_About this task_
Write out, word for word, the part of the listing below that opens with the line containing "The width and" and closes with the line containing "Dismiss the restart notification with X", keeping both of those lines and adding no others.
·····
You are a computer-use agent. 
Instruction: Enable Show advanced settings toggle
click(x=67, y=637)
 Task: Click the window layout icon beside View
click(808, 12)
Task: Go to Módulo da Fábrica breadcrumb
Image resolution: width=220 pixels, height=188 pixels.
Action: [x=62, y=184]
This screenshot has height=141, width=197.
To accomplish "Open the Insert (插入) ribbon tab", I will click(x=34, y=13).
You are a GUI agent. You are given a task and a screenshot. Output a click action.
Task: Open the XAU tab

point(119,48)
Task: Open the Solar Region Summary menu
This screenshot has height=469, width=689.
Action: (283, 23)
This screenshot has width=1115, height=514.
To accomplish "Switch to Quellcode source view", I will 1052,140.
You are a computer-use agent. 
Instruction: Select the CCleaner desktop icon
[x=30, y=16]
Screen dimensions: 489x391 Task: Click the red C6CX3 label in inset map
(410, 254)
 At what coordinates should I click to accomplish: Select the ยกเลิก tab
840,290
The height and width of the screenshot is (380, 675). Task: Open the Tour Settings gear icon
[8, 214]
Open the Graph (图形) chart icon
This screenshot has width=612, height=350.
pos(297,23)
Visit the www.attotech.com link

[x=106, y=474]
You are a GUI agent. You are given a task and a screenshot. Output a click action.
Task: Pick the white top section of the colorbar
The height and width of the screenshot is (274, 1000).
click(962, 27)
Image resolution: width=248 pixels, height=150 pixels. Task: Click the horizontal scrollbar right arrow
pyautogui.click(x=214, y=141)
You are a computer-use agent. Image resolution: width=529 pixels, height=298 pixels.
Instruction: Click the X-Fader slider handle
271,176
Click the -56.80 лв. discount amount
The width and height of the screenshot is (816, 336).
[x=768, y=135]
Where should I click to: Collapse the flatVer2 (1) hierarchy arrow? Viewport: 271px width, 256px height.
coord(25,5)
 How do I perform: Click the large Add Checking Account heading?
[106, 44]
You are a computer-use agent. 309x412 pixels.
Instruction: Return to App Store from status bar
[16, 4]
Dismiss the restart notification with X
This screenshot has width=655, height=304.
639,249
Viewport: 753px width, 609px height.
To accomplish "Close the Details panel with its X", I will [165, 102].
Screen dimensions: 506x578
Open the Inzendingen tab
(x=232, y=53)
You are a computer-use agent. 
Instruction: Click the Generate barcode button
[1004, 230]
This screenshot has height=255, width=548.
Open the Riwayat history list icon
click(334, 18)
·····
_Result_
The width and height of the screenshot is (816, 336).
[x=768, y=135]
Where should I click to: Collapse the flatVer2 (1) hierarchy arrow? Viewport: 271px width, 256px height.
coord(25,5)
 How do I perform: Click the large Add Checking Account heading?
[106, 44]
You are a computer-use agent. 309x412 pixels.
Instruction: Return to App Store from status bar
[16, 4]
Dismiss the restart notification with X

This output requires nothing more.